__THE PROBLEM__:
The answer must consist only of the lines from the line with "Apprendre les TCC (95, 25)" to the line with "Concepts (21, 57)", both included, exactly as they stand below.

[Stored items]
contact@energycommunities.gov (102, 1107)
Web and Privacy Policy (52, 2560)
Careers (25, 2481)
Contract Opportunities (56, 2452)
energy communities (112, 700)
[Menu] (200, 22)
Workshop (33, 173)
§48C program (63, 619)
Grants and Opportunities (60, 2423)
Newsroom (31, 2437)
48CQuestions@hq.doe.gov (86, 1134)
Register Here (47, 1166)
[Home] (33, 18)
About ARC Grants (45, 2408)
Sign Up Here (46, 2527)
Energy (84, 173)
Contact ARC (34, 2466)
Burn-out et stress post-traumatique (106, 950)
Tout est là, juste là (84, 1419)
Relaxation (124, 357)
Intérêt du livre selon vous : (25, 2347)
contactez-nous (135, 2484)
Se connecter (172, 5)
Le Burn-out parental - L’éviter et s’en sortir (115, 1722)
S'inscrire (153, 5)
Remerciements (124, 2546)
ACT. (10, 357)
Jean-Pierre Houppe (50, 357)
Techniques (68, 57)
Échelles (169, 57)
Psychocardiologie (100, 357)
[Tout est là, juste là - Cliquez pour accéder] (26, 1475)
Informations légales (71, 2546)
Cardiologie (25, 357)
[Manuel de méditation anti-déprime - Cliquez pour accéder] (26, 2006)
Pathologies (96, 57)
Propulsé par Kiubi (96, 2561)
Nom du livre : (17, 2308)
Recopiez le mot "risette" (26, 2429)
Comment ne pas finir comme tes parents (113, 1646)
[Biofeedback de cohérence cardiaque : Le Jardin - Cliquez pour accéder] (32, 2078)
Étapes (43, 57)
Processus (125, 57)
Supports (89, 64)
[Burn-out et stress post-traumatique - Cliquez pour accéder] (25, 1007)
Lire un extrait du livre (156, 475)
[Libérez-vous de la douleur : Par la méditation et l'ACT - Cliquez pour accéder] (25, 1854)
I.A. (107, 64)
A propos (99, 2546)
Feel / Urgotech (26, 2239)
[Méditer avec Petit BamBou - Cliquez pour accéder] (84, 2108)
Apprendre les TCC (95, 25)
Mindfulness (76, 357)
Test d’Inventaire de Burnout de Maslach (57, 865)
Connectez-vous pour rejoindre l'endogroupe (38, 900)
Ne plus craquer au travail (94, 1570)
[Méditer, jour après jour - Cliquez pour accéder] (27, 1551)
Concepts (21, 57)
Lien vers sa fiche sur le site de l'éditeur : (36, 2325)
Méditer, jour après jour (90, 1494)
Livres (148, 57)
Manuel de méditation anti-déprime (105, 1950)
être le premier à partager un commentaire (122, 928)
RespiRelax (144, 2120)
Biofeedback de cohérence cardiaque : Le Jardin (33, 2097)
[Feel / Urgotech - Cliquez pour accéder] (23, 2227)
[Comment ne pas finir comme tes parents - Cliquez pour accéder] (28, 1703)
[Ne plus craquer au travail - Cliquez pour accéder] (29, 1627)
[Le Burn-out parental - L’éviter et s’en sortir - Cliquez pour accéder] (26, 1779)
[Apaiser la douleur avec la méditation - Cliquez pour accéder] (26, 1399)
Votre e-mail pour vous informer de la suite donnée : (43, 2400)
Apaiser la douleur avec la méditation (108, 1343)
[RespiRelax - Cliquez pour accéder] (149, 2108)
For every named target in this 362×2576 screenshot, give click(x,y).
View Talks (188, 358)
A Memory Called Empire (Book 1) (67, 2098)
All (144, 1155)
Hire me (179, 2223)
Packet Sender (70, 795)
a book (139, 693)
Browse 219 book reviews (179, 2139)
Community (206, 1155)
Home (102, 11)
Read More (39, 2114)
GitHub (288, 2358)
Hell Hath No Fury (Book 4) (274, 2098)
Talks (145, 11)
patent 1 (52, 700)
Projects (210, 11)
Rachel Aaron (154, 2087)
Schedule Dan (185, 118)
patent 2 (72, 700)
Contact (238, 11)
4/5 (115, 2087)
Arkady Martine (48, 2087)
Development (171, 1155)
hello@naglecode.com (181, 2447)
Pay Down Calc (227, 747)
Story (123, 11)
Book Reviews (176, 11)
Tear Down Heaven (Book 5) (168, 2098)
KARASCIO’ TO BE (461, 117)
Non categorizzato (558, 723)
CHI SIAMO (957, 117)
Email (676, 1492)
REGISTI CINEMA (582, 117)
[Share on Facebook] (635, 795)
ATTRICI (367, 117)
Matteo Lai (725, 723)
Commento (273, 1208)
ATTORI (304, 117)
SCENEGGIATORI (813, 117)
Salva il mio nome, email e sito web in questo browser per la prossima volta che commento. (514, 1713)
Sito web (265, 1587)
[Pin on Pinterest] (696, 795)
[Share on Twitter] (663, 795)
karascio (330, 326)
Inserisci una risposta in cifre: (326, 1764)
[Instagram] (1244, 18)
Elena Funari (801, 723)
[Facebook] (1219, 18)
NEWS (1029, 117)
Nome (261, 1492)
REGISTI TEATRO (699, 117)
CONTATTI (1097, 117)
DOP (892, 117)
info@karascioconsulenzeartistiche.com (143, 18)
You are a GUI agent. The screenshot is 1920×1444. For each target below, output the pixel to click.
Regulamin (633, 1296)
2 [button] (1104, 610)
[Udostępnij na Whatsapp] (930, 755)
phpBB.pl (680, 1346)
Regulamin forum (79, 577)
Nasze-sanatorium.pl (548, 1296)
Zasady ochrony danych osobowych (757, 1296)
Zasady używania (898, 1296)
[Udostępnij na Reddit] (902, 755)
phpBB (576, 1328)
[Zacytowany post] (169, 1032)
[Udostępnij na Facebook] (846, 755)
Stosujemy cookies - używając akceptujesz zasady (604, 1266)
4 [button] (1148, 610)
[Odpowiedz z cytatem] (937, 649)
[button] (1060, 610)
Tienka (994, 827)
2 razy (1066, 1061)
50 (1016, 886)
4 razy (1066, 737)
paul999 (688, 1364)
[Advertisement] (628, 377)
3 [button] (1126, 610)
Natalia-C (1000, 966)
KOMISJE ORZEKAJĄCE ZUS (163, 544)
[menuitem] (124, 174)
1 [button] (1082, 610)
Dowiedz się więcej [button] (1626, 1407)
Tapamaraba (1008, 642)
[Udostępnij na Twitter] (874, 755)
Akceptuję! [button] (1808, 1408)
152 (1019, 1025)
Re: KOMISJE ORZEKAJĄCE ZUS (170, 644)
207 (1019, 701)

__COMPLETED EXERCISE__:
Apprendre les TCC (95, 25)
Mindfulness (76, 357)
Test d’Inventaire de Burnout de Maslach (57, 865)
Connectez-vous pour rejoindre l'endogroupe (38, 900)
Ne plus craquer au travail (94, 1570)
[Méditer, jour après jour - Cliquez pour accéder] (27, 1551)
Concepts (21, 57)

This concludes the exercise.